Hichilema afirmou que “tem sido um processo lento, admito, mas vamos deixar de lado as grandes conferências, as palestras e os seminários, agora todos temos clareza para garantir que vamos implementar o projecto”.

O eixo ferroviário e económico conhecido como Corredor do Lobito tem duas componentes principais: a remodelação de uma linha ferroviária existente, que liga o porto ao sul da República Democrática do Congo, e um plano maior e mais dispendioso para construir uma ferrovia de 800 quilómetros que se estende desde a fronteira com Angola até ao noroeste da Zâmbia, sendo que só esta parte pode custar até quase 4 mil milhões de euros.

Atualmente, os comboios já circulam no lado angolano, desde o Lobito até à fronteira com a República Democrática do Congo, mas ainda de forma irregular e espaçada devido ao mau estado da linha, com descarrilamentos frequentes, incluindo um a 08 de Fevereiro que interrompeu o tráfego.

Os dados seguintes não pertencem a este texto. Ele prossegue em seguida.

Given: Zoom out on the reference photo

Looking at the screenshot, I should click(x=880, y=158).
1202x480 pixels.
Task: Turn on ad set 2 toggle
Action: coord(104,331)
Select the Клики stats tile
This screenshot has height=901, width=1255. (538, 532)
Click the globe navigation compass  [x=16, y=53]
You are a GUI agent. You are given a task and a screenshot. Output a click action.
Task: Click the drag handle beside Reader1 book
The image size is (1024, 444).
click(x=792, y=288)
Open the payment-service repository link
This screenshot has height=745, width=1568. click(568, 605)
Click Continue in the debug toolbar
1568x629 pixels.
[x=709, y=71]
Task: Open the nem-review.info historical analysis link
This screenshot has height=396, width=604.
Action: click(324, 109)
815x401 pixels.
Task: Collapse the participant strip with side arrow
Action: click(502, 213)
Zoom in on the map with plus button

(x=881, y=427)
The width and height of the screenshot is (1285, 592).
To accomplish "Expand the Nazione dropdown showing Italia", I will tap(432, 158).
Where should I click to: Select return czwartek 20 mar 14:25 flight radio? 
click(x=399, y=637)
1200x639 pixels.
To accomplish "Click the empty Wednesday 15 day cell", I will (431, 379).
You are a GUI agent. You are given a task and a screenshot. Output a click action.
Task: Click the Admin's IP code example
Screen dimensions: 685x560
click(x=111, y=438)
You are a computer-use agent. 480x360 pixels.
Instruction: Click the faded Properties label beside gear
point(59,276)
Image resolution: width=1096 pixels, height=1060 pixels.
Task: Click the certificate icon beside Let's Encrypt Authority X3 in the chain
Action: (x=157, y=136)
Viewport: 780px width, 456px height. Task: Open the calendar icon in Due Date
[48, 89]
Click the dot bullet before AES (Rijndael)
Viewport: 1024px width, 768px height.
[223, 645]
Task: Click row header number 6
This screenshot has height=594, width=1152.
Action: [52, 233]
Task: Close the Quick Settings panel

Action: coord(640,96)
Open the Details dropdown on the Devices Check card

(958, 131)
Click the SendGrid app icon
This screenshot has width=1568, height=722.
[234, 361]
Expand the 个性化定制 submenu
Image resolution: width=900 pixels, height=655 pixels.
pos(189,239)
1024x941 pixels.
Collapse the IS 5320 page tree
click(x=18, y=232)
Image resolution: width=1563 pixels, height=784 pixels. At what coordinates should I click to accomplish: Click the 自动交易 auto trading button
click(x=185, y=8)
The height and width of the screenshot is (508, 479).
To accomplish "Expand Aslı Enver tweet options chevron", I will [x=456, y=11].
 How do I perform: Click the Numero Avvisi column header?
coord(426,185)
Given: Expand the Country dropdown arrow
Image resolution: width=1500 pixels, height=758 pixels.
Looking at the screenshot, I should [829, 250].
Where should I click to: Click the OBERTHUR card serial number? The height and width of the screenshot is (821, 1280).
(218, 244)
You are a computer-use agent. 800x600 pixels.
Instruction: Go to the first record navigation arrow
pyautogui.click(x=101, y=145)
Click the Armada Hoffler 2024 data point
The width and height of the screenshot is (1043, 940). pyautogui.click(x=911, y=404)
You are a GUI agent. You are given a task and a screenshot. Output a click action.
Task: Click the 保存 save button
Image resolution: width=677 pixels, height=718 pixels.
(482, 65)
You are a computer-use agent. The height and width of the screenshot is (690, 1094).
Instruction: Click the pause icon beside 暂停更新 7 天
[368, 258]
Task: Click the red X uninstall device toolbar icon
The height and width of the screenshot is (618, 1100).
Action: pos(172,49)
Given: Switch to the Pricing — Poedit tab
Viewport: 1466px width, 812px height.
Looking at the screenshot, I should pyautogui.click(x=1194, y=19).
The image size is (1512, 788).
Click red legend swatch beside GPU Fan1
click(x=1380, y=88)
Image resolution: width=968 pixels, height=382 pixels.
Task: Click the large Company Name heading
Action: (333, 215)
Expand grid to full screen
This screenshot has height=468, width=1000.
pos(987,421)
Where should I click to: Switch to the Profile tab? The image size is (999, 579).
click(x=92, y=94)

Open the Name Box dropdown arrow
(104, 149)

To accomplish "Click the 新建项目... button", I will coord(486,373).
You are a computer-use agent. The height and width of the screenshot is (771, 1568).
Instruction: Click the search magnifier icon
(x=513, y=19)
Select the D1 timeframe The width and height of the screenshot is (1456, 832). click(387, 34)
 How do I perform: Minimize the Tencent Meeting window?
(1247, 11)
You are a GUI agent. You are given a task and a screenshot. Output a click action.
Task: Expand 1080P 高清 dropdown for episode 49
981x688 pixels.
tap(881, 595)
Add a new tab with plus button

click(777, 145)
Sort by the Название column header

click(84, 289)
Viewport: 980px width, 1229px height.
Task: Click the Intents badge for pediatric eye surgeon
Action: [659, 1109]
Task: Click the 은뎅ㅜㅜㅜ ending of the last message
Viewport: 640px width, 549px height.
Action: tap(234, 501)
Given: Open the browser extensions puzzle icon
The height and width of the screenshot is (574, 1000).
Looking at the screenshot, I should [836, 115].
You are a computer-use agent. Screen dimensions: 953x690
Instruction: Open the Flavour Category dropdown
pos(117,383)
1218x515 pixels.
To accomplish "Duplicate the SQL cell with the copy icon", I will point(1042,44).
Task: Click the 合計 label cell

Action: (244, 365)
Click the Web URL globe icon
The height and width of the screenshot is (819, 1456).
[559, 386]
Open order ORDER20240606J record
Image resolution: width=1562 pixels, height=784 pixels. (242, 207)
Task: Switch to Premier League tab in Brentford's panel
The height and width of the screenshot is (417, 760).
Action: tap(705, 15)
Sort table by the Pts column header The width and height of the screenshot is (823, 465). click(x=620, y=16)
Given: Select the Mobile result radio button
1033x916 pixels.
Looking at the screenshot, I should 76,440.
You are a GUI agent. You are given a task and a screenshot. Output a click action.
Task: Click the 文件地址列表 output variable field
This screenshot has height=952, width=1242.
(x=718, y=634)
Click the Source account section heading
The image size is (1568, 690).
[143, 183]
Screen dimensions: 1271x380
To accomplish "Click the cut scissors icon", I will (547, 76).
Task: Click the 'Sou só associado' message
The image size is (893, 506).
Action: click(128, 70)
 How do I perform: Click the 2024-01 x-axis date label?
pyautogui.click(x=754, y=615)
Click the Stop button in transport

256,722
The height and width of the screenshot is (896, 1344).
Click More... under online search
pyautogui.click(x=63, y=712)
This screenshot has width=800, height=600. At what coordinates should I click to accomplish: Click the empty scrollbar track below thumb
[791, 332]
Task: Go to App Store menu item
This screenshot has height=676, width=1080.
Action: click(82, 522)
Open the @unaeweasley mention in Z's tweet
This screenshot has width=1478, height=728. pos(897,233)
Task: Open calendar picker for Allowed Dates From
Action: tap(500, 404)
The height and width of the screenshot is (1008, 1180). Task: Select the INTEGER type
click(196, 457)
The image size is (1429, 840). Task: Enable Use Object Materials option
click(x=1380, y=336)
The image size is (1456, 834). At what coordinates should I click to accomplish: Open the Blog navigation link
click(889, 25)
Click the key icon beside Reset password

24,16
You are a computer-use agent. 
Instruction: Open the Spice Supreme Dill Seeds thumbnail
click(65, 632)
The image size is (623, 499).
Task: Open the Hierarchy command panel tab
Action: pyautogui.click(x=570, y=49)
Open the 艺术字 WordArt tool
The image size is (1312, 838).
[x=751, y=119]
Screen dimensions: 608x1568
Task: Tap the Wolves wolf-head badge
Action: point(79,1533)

Os EUA e a União Europeia, diz a Lusa, consideram o projecto ferroviário de Lobito uma iniciativa emblemática para combater a crescente influência da China em África, ao mesmo tempo que garantem o acesso a metais essenciais para as baterias de veículos eléctricos, bem como para as indústrias de defesa e aeroespacial, incluindo cobre e cobalto.